> **Fuente**:
※

Entre el vuelo de los alcatraces y la mirada cautelosa del frailecillo común.


La urgencia inicial de capturar al frailecillo común (Fratercula arctica) se metamorfoseó paulatinamente en una observación más contemplativa y curiosa. Aquel impulso irrefrenable de pulsar el disparador de la cámara cedió su lugar a una pausa reflexiva. Los fotógrafos, en una danza silenciosa con el entorno, variaban su posición: algunos erguidos, otros sentados, y los más audaces, como soldados en plena misión, se lanzaban cuerpo a tierra. Allí, mimetizados con la hierba, buscaban los deliciosos desenfoques que envolvían a los frailecillos en etéreas neblinas de magenta, blanco y verde, dando a la imagen un sentido más onírico.

Con un ángulo picado, se podía obtener un fondo con las tonalidades azules del mar que hacía destacar los colores cálidos de las aves y las rocas. Lo que no pensábamos en absoluto era en cómo nos verían ellas, las aves. De vez en cuando, levantaban los ojitos para observarnos: aquellos torpes gigantes de dos patas, siempre a punto de poner el pie —o una parte menos digna del cuerpo— a la puerta de su nido.

Decidimos cambiar de lugar y andar hacia el otro lado de un puntal de piedra a unos centenares de metros al oeste. Otro grupo de españoles —una docena, dijeron— iban acompañados por guías sevillanos que, según parecía, ya era la tercera o cuarta vez que iban.

Con el transcurrir de la mañana, se hacía evidente un cambio en la luz, ahora filtrada por una fina capa de nubes. Los colores brillantes se transformaban en otros más suaves y los fuertes contrastes se matizaban.

※

> **Material proporcionado**:
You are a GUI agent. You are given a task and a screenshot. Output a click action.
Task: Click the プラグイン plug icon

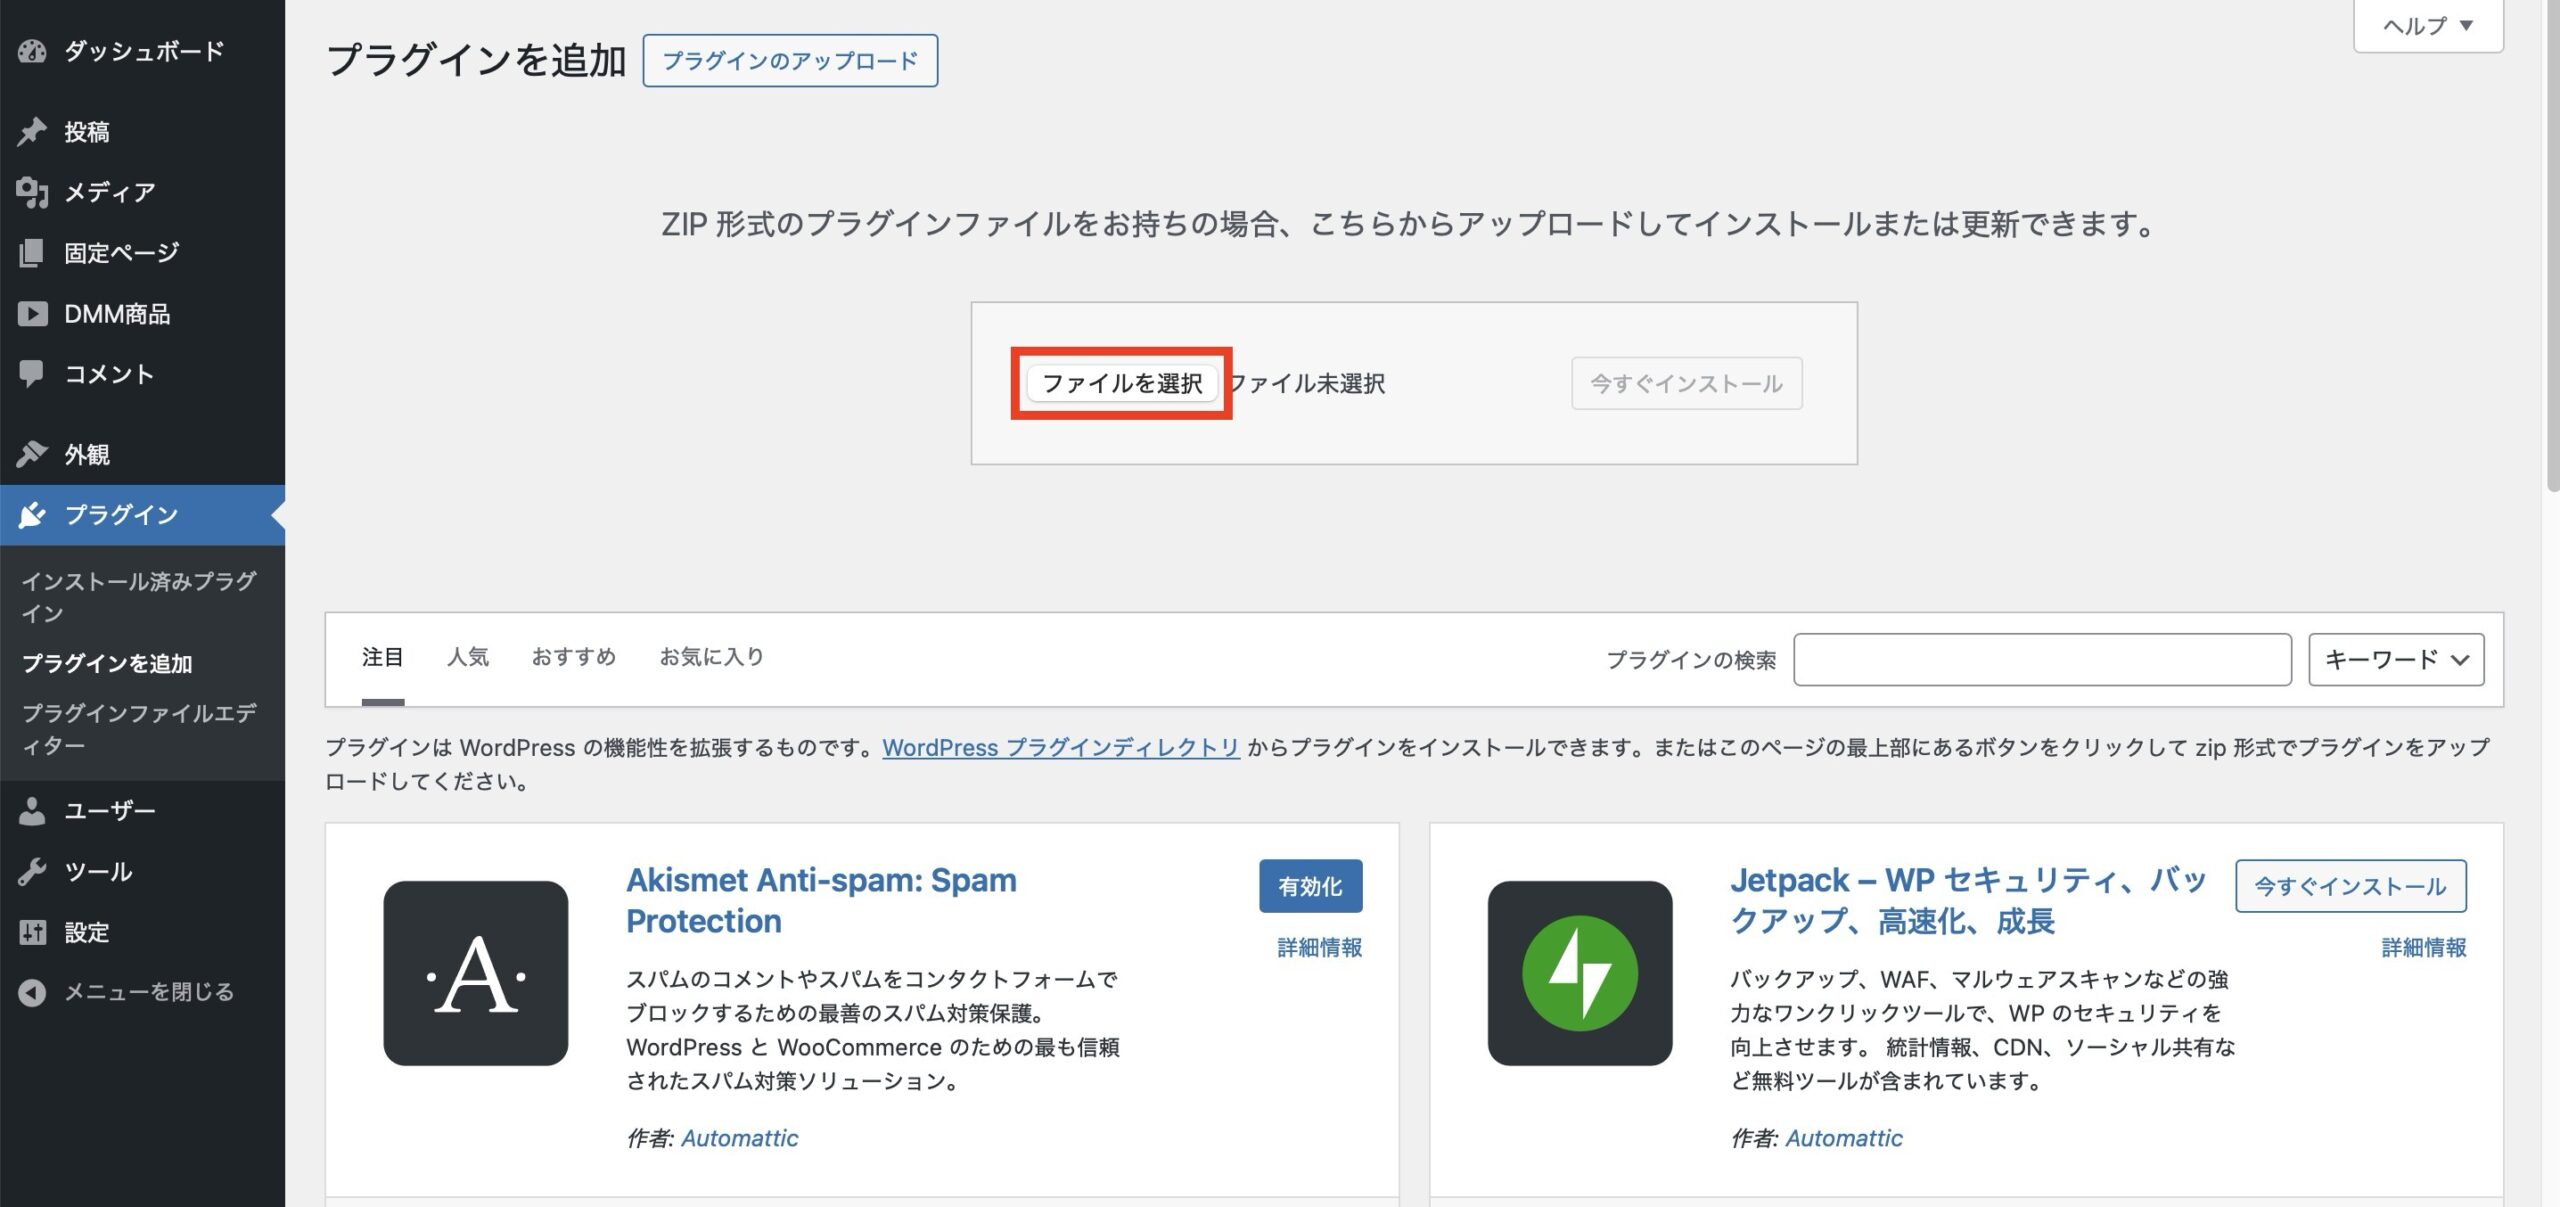(33, 514)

※

> **Tarea 1**: Según el texto sobre los frailecillos, ¿qué se conseguía al fotografiar con un ángulo picado?
> **Tarea 2**: Transcribe sin cambios el fragmento del texto sobre los frailecillos que empieza en "Con un ángulo" y termina en "contrastes se matizaban.".
No hace falta consultar el listado.

> **Resultado 1**: Un fondo con las tonalidades azules del mar que hacía destacar los colores cálidos de las aves y las rocas.

> **Resultado 2**:
Con un ángulo picado, se podía obtener un fondo con las tonalidades azules del mar que hacía destacar los colores cálidos de las aves y las rocas. Lo que no pensábamos en absoluto era en cómo nos verían ellas, las aves. De vez en cuando, levantaban los ojitos para observarnos: aquellos torpes gigantes de dos patas, siempre a punto de poner el pie —o una parte menos digna del cuerpo— a la puerta de su nido.

Decidimos cambiar de lugar y andar hacia el otro lado de un puntal de piedra a unos centenares de metros al oeste. Otro grupo de españoles —una docena, dijeron— iban acompañados por guías sevillanos que, según parecía, ya era la tercera o cuarta vez que iban.

Con el transcurrir de la mañana, se hacía evidente un cambio en la luz, ahora filtrada por una fina capa de nubes. Los colores brillantes se transformaban en otros más suaves y los fuertes contrastes se matizaban.